La guerra persa, l'abdicazione del re, Genova repubblicana in rivolta domata col sangue: il Regno di Sardegna attraversa un grave momento. Ed ecco che in quei frangenti quanto mai burrascosi sbarca in Liguria un pericoloso agitatore. È "il famigerato Garibaldi", come lo definisce il dispaccio inviato al Comando dei Carabinieri di Genova con l'ordine di arrestarlo. Dopo aver difeso Roma contro i francesi, è riuscito a ritirarsi attraversando mezza Italia vanamente braccato dagli austriaci, e adesso ricompare a Chiavari per scatenare chissà quali sconquassi, freme il generale Alfonso La Marmora autore del dispaccio e bombardatore di Genova. Così nella notte tra il 6 e il 7 settembre 1849 il capitano dei Carabinieri Carlo Alberto Basso si presenta a Garibaldi col suo bravo mandato di cattura, e la mattina seguente, in borghese, se lo porta a Genova in carrozza chiusa, "seguitata a grande distanza da Carabinieri a cavallo". Poi, con grande sollievo di tutti quanti, l'imbarazzante prigioniero è lasciato partire per le lontane Americhe.

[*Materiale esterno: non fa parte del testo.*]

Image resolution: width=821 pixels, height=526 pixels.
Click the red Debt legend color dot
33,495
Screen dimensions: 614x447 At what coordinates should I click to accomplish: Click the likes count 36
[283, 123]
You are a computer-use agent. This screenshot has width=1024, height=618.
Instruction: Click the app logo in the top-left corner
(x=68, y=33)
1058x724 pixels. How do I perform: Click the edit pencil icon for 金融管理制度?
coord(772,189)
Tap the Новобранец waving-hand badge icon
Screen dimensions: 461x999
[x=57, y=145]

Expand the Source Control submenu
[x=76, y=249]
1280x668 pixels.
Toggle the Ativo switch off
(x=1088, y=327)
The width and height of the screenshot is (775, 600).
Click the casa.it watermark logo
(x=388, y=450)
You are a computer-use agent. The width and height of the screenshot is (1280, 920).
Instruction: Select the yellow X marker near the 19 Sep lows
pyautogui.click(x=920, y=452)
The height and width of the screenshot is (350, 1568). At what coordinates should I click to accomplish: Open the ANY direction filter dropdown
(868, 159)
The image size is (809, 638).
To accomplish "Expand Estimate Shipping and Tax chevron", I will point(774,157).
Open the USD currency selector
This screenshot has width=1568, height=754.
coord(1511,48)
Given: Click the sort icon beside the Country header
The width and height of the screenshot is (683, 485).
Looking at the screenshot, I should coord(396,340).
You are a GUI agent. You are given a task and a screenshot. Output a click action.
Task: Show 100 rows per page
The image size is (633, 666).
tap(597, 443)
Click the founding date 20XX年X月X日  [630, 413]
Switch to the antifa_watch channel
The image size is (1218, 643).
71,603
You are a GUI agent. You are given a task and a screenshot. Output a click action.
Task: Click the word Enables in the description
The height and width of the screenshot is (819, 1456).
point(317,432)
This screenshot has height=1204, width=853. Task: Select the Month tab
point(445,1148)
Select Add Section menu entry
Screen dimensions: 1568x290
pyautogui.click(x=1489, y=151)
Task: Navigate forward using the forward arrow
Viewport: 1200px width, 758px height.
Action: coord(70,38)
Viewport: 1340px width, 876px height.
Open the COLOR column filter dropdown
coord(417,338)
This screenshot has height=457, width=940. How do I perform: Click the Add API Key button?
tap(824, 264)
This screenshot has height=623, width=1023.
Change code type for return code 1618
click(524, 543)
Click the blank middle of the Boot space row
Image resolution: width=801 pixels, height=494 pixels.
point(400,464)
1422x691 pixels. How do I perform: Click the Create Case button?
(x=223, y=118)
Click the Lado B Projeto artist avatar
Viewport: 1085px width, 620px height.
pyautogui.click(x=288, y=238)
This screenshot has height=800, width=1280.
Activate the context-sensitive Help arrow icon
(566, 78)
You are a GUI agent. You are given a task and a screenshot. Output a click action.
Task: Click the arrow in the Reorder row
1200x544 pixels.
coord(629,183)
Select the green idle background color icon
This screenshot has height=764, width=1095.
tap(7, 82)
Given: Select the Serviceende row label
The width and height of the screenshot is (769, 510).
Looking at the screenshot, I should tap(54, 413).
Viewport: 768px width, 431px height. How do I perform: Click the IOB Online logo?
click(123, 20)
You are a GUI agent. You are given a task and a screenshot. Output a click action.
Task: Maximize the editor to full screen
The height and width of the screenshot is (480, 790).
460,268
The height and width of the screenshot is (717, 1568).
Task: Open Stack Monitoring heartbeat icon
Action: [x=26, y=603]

Dieci anni dopo, la guerra contro l'Austria riprende; e stavolta le cose andranno diversamente, perché Cavour si è procurato l'alleanza dei francesi (al cui fianco i piemontesi si sono battuti anche in Crimea, dove come al solito i Carabinieri si sono fatti onore). Al Corpo viene affidato un compito nuovo, tanto oscuro quanto importante. Ci vorranno una ventina di giorni prima che le armate di Napoleone III, scendendo dalle Alpi e sbarcando a Genova, possano entrare in campo. In quelle settimane cruciali gli austriaci invaderanno certamente il Piemonte per infliggere una mazzata mortale al piccolo esercito sabaudo.
È essenziale essere al corrente delle loro mosse, per poterle controbattere; perciò nelle province di frontiera il colonnello Ferdinando Martin organizza una rete informativa affidata ai Carabinieri: ufficiali, sottufficiali e militari, scelti fra i più capaci, in borghese, dovranno lasciarsi superare dalle colonne austriache avanzanti, per inviare poi notizie sui loro movimenti. Significa passare e ripassare le linee, col rischio di essere catturati e fucilati come spie, per raggiungere un telegrafo o portare di persona un messaggio, magari importante come la sbornia di un picchetto di ussari imperiali nel villaggio di Santa Giulietta. Poi, finalmente, i francesi arrivano, gli austriaci si ritirano e i bravi Carabinieri possono rimettersi in uniforme.